● **Exercise prompt**: Reproduce all entries precisely as they are written.

- Opening Delimiter -

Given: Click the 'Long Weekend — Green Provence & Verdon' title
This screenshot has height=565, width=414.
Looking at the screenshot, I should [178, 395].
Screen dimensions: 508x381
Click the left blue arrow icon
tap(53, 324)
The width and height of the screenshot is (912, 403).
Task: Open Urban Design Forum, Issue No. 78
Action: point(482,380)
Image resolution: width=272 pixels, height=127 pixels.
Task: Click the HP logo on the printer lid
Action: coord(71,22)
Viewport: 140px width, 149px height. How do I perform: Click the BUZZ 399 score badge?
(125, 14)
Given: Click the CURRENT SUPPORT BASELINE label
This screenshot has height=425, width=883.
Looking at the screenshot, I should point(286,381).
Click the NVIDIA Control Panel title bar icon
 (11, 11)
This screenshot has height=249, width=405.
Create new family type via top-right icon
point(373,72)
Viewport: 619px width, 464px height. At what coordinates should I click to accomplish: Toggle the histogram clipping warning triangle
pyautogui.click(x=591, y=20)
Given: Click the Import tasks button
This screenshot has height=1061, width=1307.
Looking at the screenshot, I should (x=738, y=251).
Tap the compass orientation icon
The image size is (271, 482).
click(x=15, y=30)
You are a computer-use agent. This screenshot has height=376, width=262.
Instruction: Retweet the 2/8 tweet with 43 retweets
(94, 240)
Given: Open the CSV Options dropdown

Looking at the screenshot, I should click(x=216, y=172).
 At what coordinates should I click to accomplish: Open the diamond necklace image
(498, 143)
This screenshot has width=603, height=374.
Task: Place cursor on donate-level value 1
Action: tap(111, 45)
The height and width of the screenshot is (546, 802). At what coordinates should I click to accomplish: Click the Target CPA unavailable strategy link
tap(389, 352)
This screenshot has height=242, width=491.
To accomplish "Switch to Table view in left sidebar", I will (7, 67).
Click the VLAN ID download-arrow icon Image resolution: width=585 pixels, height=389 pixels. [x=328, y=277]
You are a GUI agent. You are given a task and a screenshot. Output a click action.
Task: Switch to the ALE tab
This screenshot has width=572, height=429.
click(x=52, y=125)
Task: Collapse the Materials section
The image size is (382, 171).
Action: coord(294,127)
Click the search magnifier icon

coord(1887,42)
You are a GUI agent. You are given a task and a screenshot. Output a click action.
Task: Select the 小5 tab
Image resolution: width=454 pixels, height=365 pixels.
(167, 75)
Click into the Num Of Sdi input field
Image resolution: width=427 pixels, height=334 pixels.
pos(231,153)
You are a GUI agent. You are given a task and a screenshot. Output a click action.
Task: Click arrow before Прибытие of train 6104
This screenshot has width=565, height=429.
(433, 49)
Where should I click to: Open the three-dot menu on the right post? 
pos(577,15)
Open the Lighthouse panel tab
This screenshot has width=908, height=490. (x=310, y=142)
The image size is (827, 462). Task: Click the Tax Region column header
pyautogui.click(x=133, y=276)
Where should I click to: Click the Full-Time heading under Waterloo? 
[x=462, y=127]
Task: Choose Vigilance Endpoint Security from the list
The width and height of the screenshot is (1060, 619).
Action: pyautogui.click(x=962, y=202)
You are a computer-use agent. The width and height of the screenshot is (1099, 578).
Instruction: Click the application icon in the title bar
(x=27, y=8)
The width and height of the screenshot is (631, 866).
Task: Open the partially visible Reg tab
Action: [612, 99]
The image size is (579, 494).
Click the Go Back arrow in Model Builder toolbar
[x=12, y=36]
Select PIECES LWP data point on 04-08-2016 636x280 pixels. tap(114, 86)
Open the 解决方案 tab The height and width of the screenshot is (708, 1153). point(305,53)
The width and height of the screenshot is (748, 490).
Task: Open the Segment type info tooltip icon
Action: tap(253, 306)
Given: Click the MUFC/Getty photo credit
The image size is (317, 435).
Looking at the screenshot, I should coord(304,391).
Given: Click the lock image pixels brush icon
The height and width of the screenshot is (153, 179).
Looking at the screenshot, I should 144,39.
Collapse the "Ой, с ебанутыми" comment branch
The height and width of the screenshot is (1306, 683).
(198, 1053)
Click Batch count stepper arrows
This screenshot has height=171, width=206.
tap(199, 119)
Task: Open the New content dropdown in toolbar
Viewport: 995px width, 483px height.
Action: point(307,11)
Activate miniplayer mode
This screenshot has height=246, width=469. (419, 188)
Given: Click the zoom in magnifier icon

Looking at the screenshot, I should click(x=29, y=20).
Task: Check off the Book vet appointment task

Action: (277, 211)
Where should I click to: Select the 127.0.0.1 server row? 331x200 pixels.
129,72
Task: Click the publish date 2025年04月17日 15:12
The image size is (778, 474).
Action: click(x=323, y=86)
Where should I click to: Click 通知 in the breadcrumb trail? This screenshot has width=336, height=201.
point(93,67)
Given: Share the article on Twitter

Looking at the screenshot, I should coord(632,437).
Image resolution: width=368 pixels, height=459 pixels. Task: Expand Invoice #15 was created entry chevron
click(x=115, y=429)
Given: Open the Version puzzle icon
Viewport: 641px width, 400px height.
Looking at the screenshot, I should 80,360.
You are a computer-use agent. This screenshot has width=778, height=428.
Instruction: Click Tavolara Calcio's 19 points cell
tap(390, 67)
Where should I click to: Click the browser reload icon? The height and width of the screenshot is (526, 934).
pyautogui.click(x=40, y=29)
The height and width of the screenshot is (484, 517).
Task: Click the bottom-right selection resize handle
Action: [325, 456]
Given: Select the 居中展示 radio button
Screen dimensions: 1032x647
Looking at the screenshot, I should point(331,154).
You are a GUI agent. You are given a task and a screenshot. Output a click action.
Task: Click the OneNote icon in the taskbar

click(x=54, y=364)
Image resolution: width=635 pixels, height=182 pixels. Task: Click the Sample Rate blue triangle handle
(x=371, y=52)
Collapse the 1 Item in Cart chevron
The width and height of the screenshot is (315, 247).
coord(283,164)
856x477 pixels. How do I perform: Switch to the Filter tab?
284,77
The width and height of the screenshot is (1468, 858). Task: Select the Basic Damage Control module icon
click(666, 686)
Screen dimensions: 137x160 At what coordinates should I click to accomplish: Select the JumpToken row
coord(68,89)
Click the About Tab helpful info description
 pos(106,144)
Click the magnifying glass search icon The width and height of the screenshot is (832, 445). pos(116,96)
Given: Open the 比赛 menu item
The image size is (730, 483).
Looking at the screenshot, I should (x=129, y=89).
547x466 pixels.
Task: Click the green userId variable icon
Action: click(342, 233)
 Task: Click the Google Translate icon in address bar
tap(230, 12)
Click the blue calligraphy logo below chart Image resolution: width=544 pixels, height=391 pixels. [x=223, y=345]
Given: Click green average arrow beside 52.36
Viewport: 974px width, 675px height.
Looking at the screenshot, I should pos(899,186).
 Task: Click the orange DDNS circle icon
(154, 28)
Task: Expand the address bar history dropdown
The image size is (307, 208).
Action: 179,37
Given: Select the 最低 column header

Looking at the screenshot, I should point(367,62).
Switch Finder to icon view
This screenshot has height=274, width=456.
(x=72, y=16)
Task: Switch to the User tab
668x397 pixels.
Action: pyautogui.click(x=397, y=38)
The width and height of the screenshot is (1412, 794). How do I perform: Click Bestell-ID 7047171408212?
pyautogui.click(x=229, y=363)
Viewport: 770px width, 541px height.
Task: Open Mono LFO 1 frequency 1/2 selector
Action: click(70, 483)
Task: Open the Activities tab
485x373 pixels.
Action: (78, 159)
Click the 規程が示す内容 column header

- Closing Delimiter -

● **Answer space**:
Given: Click the 'Long Weekend — Green Provence & Verdon' title
This screenshot has height=565, width=414.
Looking at the screenshot, I should [178, 395].
Screen dimensions: 508x381
Click the left blue arrow icon
tap(53, 324)
The width and height of the screenshot is (912, 403).
Task: Open Urban Design Forum, Issue No. 78
Action: point(482,380)
Image resolution: width=272 pixels, height=127 pixels.
Task: Click the HP logo on the printer lid
Action: coord(71,22)
Viewport: 140px width, 149px height. How do I perform: Click the BUZZ 399 score badge?
(125, 14)
Given: Click the CURRENT SUPPORT BASELINE label
This screenshot has height=425, width=883.
Looking at the screenshot, I should point(286,381).
Click the NVIDIA Control Panel title bar icon
 (11, 11)
This screenshot has height=249, width=405.
Create new family type via top-right icon
point(373,72)
Viewport: 619px width, 464px height. At what coordinates should I click to accomplish: Toggle the histogram clipping warning triangle
pyautogui.click(x=591, y=20)
Given: Click the Import tasks button
This screenshot has height=1061, width=1307.
Looking at the screenshot, I should (x=738, y=251).
Tap the compass orientation icon
The image size is (271, 482).
click(x=15, y=30)
You are a computer-use agent. This screenshot has height=376, width=262.
Instruction: Retweet the 2/8 tweet with 43 retweets
(94, 240)
Given: Open the CSV Options dropdown

Looking at the screenshot, I should click(x=216, y=172).
 At what coordinates should I click to accomplish: Open the diamond necklace image
(498, 143)
This screenshot has width=603, height=374.
Task: Place cursor on donate-level value 1
Action: tap(111, 45)
The height and width of the screenshot is (546, 802). At what coordinates should I click to accomplish: Click the Target CPA unavailable strategy link
tap(389, 352)
This screenshot has height=242, width=491.
To accomplish "Switch to Table view in left sidebar", I will (7, 67).
Click the VLAN ID download-arrow icon Image resolution: width=585 pixels, height=389 pixels. [x=328, y=277]
You are a GUI agent. You are given a task and a screenshot. Output a click action.
Task: Switch to the ALE tab
This screenshot has width=572, height=429.
click(x=52, y=125)
Task: Collapse the Materials section
The image size is (382, 171).
Action: coord(294,127)
Click the search magnifier icon

coord(1887,42)
You are a GUI agent. You are given a task and a screenshot. Output a click action.
Task: Select the 小5 tab
Image resolution: width=454 pixels, height=365 pixels.
(167, 75)
Click into the Num Of Sdi input field
Image resolution: width=427 pixels, height=334 pixels.
pos(231,153)
You are a GUI agent. You are given a task and a screenshot. Output a click action.
Task: Click arrow before Прибытие of train 6104
This screenshot has width=565, height=429.
(433, 49)
Where should I click to: Open the three-dot menu on the right post? 
pos(577,15)
Open the Lighthouse panel tab
This screenshot has width=908, height=490. (x=310, y=142)
The image size is (827, 462). Task: Click the Tax Region column header
pyautogui.click(x=133, y=276)
Where should I click to: Click the Full-Time heading under Waterloo? 
[x=462, y=127]
Task: Choose Vigilance Endpoint Security from the list
The width and height of the screenshot is (1060, 619).
Action: pyautogui.click(x=962, y=202)
You are a computer-use agent. The width and height of the screenshot is (1099, 578).
Instruction: Click the application icon in the title bar
(x=27, y=8)
The width and height of the screenshot is (631, 866).
Task: Open the partially visible Reg tab
Action: [612, 99]
The image size is (579, 494).
Click the Go Back arrow in Model Builder toolbar
[x=12, y=36]
Select PIECES LWP data point on 04-08-2016 636x280 pixels. tap(114, 86)
Open the 解决方案 tab The height and width of the screenshot is (708, 1153). point(305,53)
The width and height of the screenshot is (748, 490).
Task: Open the Segment type info tooltip icon
Action: tap(253, 306)
Given: Click the MUFC/Getty photo credit
The image size is (317, 435).
Looking at the screenshot, I should coord(304,391).
Given: Click the lock image pixels brush icon
The height and width of the screenshot is (153, 179).
Looking at the screenshot, I should 144,39.
Collapse the "Ой, с ебанутыми" comment branch
The height and width of the screenshot is (1306, 683).
(198, 1053)
Click Batch count stepper arrows
This screenshot has height=171, width=206.
tap(199, 119)
Task: Open the New content dropdown in toolbar
Viewport: 995px width, 483px height.
Action: point(307,11)
Activate miniplayer mode
This screenshot has height=246, width=469. (419, 188)
Given: Click the zoom in magnifier icon

Looking at the screenshot, I should click(x=29, y=20).
Task: Check off the Book vet appointment task

Action: (277, 211)
Where should I click to: Select the 127.0.0.1 server row? 331x200 pixels.
129,72
Task: Click the publish date 2025年04月17日 15:12
The image size is (778, 474).
Action: click(x=323, y=86)
Where should I click to: Click 通知 in the breadcrumb trail? This screenshot has width=336, height=201.
point(93,67)
Given: Share the article on Twitter

Looking at the screenshot, I should coord(632,437).
Image resolution: width=368 pixels, height=459 pixels. Task: Expand Invoice #15 was created entry chevron
click(x=115, y=429)
Given: Open the Version puzzle icon
Viewport: 641px width, 400px height.
Looking at the screenshot, I should 80,360.
You are a computer-use agent. This screenshot has width=778, height=428.
Instruction: Click Tavolara Calcio's 19 points cell
tap(390, 67)
Where should I click to: Click the browser reload icon? The height and width of the screenshot is (526, 934).
pyautogui.click(x=40, y=29)
The height and width of the screenshot is (484, 517).
Task: Click the bottom-right selection resize handle
Action: [325, 456]
Given: Select the 居中展示 radio button
Screen dimensions: 1032x647
Looking at the screenshot, I should point(331,154).
You are a GUI agent. You are given a task and a screenshot. Output a click action.
Task: Click the OneNote icon in the taskbar

click(x=54, y=364)
Image resolution: width=635 pixels, height=182 pixels. Task: Click the Sample Rate blue triangle handle
(x=371, y=52)
Collapse the 1 Item in Cart chevron
The width and height of the screenshot is (315, 247).
coord(283,164)
856x477 pixels. How do I perform: Switch to the Filter tab?
284,77
The width and height of the screenshot is (1468, 858). Task: Select the Basic Damage Control module icon
click(666, 686)
Screen dimensions: 137x160 At what coordinates should I click to accomplish: Select the JumpToken row
coord(68,89)
Click the About Tab helpful info description
 pos(106,144)
Click the magnifying glass search icon The width and height of the screenshot is (832, 445). pos(116,96)
Given: Open the 比赛 menu item
The image size is (730, 483).
Looking at the screenshot, I should (x=129, y=89).
547x466 pixels.
Task: Click the green userId variable icon
Action: click(342, 233)
 Task: Click the Google Translate icon in address bar
tap(230, 12)
Click the blue calligraphy logo below chart Image resolution: width=544 pixels, height=391 pixels. [x=223, y=345]
Given: Click green average arrow beside 52.36
Viewport: 974px width, 675px height.
Looking at the screenshot, I should pos(899,186).
 Task: Click the orange DDNS circle icon
(154, 28)
Task: Expand the address bar history dropdown
The image size is (307, 208).
Action: 179,37
Given: Select the 最低 column header

Looking at the screenshot, I should point(367,62).
Switch Finder to icon view
This screenshot has height=274, width=456.
(x=72, y=16)
Task: Switch to the User tab
668x397 pixels.
Action: pyautogui.click(x=397, y=38)
The width and height of the screenshot is (1412, 794). How do I perform: Click Bestell-ID 7047171408212?
pyautogui.click(x=229, y=363)
Viewport: 770px width, 541px height.
Task: Open Mono LFO 1 frequency 1/2 selector
Action: click(70, 483)
Task: Open the Activities tab
485x373 pixels.
Action: (78, 159)
Click the 規程が示す内容 column header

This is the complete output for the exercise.